(DATASET Opens)

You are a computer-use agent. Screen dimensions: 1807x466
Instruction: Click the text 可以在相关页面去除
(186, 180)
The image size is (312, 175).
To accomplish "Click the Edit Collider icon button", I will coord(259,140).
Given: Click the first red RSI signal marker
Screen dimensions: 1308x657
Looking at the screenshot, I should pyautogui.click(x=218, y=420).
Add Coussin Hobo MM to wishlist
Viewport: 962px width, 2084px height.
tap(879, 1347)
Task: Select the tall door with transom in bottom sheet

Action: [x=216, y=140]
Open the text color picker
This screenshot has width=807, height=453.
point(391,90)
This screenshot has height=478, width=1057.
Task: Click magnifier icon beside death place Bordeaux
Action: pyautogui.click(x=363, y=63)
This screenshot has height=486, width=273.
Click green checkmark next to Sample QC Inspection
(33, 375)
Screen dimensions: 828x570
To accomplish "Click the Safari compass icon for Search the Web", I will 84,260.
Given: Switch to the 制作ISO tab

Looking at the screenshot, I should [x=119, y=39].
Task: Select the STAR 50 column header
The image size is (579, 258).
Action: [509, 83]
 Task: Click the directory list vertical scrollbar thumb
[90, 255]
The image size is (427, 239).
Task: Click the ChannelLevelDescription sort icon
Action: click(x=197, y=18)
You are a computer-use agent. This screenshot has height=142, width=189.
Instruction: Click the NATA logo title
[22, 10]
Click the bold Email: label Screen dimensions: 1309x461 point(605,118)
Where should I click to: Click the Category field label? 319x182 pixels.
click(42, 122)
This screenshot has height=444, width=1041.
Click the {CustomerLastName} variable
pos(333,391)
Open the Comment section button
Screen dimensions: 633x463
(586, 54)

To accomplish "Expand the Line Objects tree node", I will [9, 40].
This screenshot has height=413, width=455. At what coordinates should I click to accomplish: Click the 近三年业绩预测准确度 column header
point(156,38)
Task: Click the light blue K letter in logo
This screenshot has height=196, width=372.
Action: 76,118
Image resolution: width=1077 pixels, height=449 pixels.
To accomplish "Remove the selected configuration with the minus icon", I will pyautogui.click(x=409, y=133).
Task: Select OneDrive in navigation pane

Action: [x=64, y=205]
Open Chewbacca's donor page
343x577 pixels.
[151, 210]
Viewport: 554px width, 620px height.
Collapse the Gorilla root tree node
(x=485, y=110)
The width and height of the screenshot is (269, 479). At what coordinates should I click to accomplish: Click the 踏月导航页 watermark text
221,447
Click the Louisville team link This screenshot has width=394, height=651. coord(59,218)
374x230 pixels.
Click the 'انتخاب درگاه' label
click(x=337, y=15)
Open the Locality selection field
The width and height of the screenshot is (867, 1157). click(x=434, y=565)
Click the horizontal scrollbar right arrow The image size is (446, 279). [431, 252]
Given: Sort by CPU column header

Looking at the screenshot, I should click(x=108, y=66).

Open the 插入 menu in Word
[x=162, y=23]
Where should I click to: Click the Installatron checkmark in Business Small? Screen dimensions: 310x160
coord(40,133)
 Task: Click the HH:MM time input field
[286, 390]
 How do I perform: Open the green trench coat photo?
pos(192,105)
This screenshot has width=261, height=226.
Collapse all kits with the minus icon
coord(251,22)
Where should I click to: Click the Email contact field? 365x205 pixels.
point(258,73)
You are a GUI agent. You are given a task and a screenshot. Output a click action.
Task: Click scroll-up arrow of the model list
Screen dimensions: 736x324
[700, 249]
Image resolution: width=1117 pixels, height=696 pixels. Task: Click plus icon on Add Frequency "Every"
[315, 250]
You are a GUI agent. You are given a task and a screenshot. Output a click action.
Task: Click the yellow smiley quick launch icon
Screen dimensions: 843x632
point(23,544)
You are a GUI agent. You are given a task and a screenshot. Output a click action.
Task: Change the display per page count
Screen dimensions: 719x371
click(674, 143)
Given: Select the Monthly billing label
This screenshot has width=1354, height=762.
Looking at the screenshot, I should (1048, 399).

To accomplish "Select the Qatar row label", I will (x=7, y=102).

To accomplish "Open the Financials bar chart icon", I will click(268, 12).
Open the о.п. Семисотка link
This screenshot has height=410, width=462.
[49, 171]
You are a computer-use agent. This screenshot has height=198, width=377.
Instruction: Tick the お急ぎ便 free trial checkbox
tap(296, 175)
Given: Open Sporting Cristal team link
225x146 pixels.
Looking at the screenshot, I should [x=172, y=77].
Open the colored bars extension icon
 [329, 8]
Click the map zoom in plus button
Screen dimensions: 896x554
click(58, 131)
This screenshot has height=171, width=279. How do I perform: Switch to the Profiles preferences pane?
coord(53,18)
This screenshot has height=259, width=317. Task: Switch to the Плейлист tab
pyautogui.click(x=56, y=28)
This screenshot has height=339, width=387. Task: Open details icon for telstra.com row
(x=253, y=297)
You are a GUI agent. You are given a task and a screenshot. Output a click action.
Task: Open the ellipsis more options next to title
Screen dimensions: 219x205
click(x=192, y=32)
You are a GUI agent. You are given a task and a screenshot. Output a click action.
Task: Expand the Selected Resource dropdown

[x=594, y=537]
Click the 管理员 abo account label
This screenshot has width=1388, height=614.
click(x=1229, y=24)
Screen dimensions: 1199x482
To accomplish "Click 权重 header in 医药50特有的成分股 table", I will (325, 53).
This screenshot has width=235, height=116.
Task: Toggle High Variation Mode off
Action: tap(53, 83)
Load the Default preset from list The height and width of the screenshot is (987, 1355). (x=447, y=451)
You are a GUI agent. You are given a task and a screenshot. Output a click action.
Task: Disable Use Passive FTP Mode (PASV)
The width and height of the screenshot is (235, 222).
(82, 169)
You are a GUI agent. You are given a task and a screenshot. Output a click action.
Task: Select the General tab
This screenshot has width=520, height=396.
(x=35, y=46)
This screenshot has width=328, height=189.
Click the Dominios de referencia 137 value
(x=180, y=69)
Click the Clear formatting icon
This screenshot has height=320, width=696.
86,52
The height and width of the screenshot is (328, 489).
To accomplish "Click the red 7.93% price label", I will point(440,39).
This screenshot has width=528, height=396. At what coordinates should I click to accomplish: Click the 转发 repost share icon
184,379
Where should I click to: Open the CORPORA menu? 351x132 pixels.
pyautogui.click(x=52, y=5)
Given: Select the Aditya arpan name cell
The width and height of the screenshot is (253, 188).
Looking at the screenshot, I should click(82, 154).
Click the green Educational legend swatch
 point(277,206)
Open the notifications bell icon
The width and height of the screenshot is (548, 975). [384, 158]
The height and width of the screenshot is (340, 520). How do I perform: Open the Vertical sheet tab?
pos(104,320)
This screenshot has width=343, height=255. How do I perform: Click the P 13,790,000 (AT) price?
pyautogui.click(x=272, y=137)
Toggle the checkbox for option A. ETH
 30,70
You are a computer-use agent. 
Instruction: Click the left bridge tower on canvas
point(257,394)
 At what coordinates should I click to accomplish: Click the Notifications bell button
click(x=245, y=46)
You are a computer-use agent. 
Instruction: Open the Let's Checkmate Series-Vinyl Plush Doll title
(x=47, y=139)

(DATASET Closes)

WHAT YOU HAVE TO DO: Retype the entries exactly, including every line.

SOLUTION:
You are a computer-use agent. Screen dimensions: 1807x466
Instruction: Click the text 可以在相关页面去除
(186, 180)
The image size is (312, 175).
To accomplish "Click the Edit Collider icon button", I will coord(259,140).
Given: Click the first red RSI signal marker
Screen dimensions: 1308x657
Looking at the screenshot, I should pyautogui.click(x=218, y=420).
Add Coussin Hobo MM to wishlist
Viewport: 962px width, 2084px height.
tap(879, 1347)
Task: Select the tall door with transom in bottom sheet

Action: [x=216, y=140]
Open the text color picker
This screenshot has width=807, height=453.
point(391,90)
This screenshot has height=478, width=1057.
Task: Click magnifier icon beside death place Bordeaux
Action: pyautogui.click(x=363, y=63)
This screenshot has height=486, width=273.
Click green checkmark next to Sample QC Inspection
(33, 375)
Screen dimensions: 828x570
To accomplish "Click the Safari compass icon for Search the Web", I will 84,260.
Given: Switch to the 制作ISO tab

Looking at the screenshot, I should [x=119, y=39].
Task: Select the STAR 50 column header
The image size is (579, 258).
Action: [509, 83]
 Task: Click the directory list vertical scrollbar thumb
[90, 255]
The image size is (427, 239).
Task: Click the ChannelLevelDescription sort icon
Action: click(x=197, y=18)
You are a computer-use agent. This screenshot has height=142, width=189.
Instruction: Click the NATA logo title
[22, 10]
Click the bold Email: label Screen dimensions: 1309x461 point(605,118)
Where should I click to: Click the Category field label? 319x182 pixels.
click(42, 122)
This screenshot has height=444, width=1041.
Click the {CustomerLastName} variable
pos(333,391)
Open the Comment section button
Screen dimensions: 633x463
(586, 54)

To accomplish "Expand the Line Objects tree node", I will [9, 40].
This screenshot has height=413, width=455. At what coordinates should I click to accomplish: Click the 近三年业绩预测准确度 column header
point(156,38)
Task: Click the light blue K letter in logo
This screenshot has height=196, width=372.
Action: 76,118
Image resolution: width=1077 pixels, height=449 pixels.
To accomplish "Remove the selected configuration with the minus icon", I will pyautogui.click(x=409, y=133).
Task: Select OneDrive in navigation pane

Action: [x=64, y=205]
Open Chewbacca's donor page
343x577 pixels.
[151, 210]
Viewport: 554px width, 620px height.
Collapse the Gorilla root tree node
(x=485, y=110)
The width and height of the screenshot is (269, 479). At what coordinates should I click to accomplish: Click the 踏月导航页 watermark text
221,447
Click the Louisville team link This screenshot has width=394, height=651. coord(59,218)
374x230 pixels.
Click the 'انتخاب درگاه' label
click(x=337, y=15)
Open the Locality selection field
The width and height of the screenshot is (867, 1157). click(x=434, y=565)
Click the horizontal scrollbar right arrow The image size is (446, 279). [431, 252]
Given: Sort by CPU column header

Looking at the screenshot, I should click(x=108, y=66).

Open the 插入 menu in Word
[x=162, y=23]
Where should I click to: Click the Installatron checkmark in Business Small? Screen dimensions: 310x160
coord(40,133)
 Task: Click the HH:MM time input field
[286, 390]
 How do I perform: Open the green trench coat photo?
pos(192,105)
This screenshot has width=261, height=226.
Collapse all kits with the minus icon
coord(251,22)
Where should I click to: Click the Email contact field? 365x205 pixels.
point(258,73)
You are a GUI agent. You are given a task and a screenshot. Output a click action.
Task: Click scroll-up arrow of the model list
Screen dimensions: 736x324
[700, 249]
Image resolution: width=1117 pixels, height=696 pixels. Task: Click plus icon on Add Frequency "Every"
[315, 250]
You are a GUI agent. You are given a task and a screenshot. Output a click action.
Task: Click the yellow smiley quick launch icon
Screen dimensions: 843x632
point(23,544)
You are a GUI agent. You are given a task and a screenshot. Output a click action.
Task: Change the display per page count
Screen dimensions: 719x371
click(674, 143)
Given: Select the Monthly billing label
This screenshot has width=1354, height=762.
Looking at the screenshot, I should (1048, 399).

To accomplish "Select the Qatar row label", I will (x=7, y=102).

To accomplish "Open the Financials bar chart icon", I will click(268, 12).
Open the о.п. Семисотка link
This screenshot has height=410, width=462.
[49, 171]
You are a computer-use agent. This screenshot has height=198, width=377.
Instruction: Tick the お急ぎ便 free trial checkbox
tap(296, 175)
Given: Open Sporting Cristal team link
225x146 pixels.
Looking at the screenshot, I should [x=172, y=77].
Open the colored bars extension icon
 [329, 8]
Click the map zoom in plus button
Screen dimensions: 896x554
click(58, 131)
This screenshot has height=171, width=279. How do I perform: Switch to the Profiles preferences pane?
coord(53,18)
This screenshot has height=259, width=317. Task: Switch to the Плейлист tab
pyautogui.click(x=56, y=28)
This screenshot has height=339, width=387. Task: Open details icon for telstra.com row
(x=253, y=297)
You are a GUI agent. You are given a task and a screenshot. Output a click action.
Task: Open the ellipsis more options next to title
Screen dimensions: 219x205
click(x=192, y=32)
You are a GUI agent. You are given a task and a screenshot. Output a click action.
Task: Expand the Selected Resource dropdown

[x=594, y=537]
Click the 管理员 abo account label
This screenshot has width=1388, height=614.
click(x=1229, y=24)
Screen dimensions: 1199x482
To accomplish "Click 权重 header in 医药50特有的成分股 table", I will (325, 53).
This screenshot has width=235, height=116.
Task: Toggle High Variation Mode off
Action: tap(53, 83)
Load the Default preset from list The height and width of the screenshot is (987, 1355). (x=447, y=451)
You are a GUI agent. You are given a task and a screenshot. Output a click action.
Task: Disable Use Passive FTP Mode (PASV)
The width and height of the screenshot is (235, 222).
(82, 169)
You are a GUI agent. You are given a task and a screenshot. Output a click action.
Task: Select the General tab
This screenshot has width=520, height=396.
(x=35, y=46)
This screenshot has width=328, height=189.
Click the Dominios de referencia 137 value
(x=180, y=69)
Click the Clear formatting icon
This screenshot has height=320, width=696.
86,52
The height and width of the screenshot is (328, 489).
To accomplish "Click the red 7.93% price label", I will point(440,39).
This screenshot has width=528, height=396. At what coordinates should I click to accomplish: Click the 转发 repost share icon
184,379
Where should I click to: Open the CORPORA menu? 351x132 pixels.
pyautogui.click(x=52, y=5)
Given: Select the Aditya arpan name cell
The width and height of the screenshot is (253, 188).
Looking at the screenshot, I should click(82, 154).
Click the green Educational legend swatch
 point(277,206)
Open the notifications bell icon
The width and height of the screenshot is (548, 975). [384, 158]
The height and width of the screenshot is (340, 520). How do I perform: Open the Vertical sheet tab?
pos(104,320)
This screenshot has width=343, height=255. How do I perform: Click the P 13,790,000 (AT) price?
pyautogui.click(x=272, y=137)
Toggle the checkbox for option A. ETH
 30,70
You are a computer-use agent. 
Instruction: Click the left bridge tower on canvas
point(257,394)
 At what coordinates should I click to accomplish: Click the Notifications bell button
click(x=245, y=46)
You are a computer-use agent. 
Instruction: Open the Let's Checkmate Series-Vinyl Plush Doll title
(x=47, y=139)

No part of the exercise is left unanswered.